Palabras más, palabras menos, el diálogo entre la médica y la mujer que llegó a un centro de salud de Las Heras con síntomas de coronavirus desnudó la irresponsabilidad con que se había manejado quien, días después, fue confirmada como un caso positivo. Contó que hacía días que se sentía mal; que tenía determinados síntomas y que su padre era camionero. La médica no dudó y entendió que podía ser un vínculo epidemiológico. Entonces, hizo el cuestionario de rigor.
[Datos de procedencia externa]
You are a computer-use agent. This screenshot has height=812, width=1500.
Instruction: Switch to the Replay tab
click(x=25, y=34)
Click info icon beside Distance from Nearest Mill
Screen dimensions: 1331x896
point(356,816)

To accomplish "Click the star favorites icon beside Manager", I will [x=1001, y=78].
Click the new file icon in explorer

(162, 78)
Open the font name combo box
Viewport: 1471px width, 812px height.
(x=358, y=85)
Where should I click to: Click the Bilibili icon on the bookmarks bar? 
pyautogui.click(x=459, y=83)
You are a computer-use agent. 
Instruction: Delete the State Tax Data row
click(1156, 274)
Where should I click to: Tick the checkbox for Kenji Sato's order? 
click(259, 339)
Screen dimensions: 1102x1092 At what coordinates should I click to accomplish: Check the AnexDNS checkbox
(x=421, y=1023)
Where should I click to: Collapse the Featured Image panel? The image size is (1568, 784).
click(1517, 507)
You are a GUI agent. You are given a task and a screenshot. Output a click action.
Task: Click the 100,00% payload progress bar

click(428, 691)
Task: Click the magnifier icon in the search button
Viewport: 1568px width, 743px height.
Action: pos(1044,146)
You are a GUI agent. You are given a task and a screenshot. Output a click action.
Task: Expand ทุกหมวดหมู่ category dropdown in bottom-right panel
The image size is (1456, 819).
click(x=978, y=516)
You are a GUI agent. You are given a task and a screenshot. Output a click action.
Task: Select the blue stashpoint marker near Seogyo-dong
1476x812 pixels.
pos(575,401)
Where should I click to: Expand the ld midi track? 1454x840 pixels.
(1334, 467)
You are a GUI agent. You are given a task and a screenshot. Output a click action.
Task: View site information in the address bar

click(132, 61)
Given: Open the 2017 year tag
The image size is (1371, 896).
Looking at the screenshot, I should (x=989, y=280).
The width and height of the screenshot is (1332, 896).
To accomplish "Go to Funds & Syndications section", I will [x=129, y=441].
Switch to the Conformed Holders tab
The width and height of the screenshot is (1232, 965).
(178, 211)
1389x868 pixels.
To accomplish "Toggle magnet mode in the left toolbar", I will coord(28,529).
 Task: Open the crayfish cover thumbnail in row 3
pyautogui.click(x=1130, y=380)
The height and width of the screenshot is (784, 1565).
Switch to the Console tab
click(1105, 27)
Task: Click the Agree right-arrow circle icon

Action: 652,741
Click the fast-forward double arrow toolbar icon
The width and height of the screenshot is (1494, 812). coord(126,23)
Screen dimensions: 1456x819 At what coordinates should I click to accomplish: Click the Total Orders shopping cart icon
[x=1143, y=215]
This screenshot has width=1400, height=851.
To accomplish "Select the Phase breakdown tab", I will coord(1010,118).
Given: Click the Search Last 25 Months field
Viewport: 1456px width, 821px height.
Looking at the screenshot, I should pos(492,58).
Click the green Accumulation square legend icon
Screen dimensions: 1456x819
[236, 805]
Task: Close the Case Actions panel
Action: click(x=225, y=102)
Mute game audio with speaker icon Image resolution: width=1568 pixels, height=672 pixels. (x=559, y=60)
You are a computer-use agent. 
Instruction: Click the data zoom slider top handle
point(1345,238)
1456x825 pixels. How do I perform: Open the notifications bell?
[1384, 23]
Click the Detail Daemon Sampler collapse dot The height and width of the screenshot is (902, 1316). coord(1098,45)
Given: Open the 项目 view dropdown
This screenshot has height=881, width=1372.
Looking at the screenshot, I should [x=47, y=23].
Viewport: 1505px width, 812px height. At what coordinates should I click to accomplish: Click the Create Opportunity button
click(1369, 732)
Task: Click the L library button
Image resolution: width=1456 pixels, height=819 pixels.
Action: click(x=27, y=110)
Ahí supo que, a pesar de haber tenido síntomas, la mujer asistió a una fiesta. Todo mal. Ya no es un tema de clases sociales. Por todos los medios existentes, se ha insistido hasta el hartazgo sobre la responsabilidad que cada uno debe asumir para prevenir contagios. Por lo tanto, no hay manera de echarle la culpa a la falta de acceso a la información.

Días antes, había sido su padre quien había llegado de la zona más roja del país en relación con la pandemia y, así y todo, se largó a hacer mudanzas y a desplazarse de un lado para el otro, a pesar de que ahora el primer test que le realizaron ha dado negativo.

Si algo no se puede cuestionar en Mendoza es la apertura que ha existido para ir recuperando lo que alguna vez conocimos como “normalidad”. Con los temores lógicos, claro, pero apelando a la conciencia ciudadana para saber cómo y dónde cuidarse, y que un paso en falso puede implicar un fuerte retroceso.

La discusión excede, incluso, el debate sobre si la cuarentena está afectando otros derechos individuales o poniendo en jaque garantías democráticas. Acá pasa por el desprecio de algunas personas a las reglas más básicas. Y ahí radica el problema.